Recently, I’ve been comparing the marketing messages from Microsoft, Samsung, and Apple. The differences are telling.
Smartphones have reached a point of parity. Every flagship device is competitive. Features are copied, refined, and copied again. Functionally, the products are similar. But the companies behind them see completely different worlds.
They all have the market, the timing, and the budget. But look at the message they choose to broadcast.
Samsung: The Challenger Mindset
There is palpable sarcasm in Samsung’s ads, mostly directed at Apple. The jokes often fall flat or feel forced. The entire message boils down to one defensive stance: “Apple is not the next big thing, the Galaxy is.”
Over the years, Samsung has poured an enormous amount of cash into anti-Apple campaigns. The most obvious example? Setting up a specific “try it out” booth right outside a major Apple Store for two years running. It feels like they are stuck in the past lawsuit era, unable to move on and define their own identity.
Microsoft: The “Cool” Factor
Kids, students, artists, and business professionals clicking their Surface keyboards in rhythm, dancing in the streets. They snap the keyboard on to generate a beat, looking awesome while doing it.
There is only one word for this message: “Cool.” It feels high-energy, loud, and very close to the “Gangnam Style” era of marketing.

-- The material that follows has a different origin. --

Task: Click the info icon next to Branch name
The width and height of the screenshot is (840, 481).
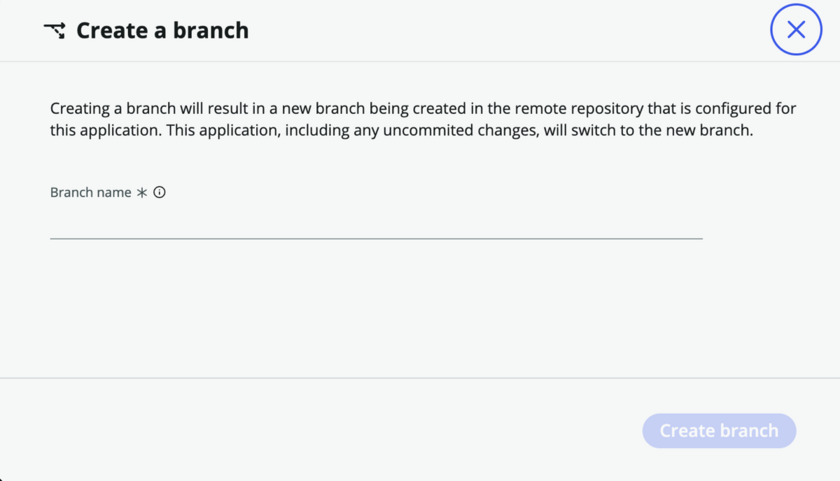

It captures attention, but does it capture the soul of the product?
Apple: The Human Experience
A montage of people taking pictures. Recording moments. Starting conversations. It shows people enjoying their lives, with the phone acting merely as a conduit for that joy.
The commercial is emotional because it is relatable. I see myself in those snapshots. I have lived those moments. The message isn’t about the megapixels or the processor speed. It is about the experience the product brings to life.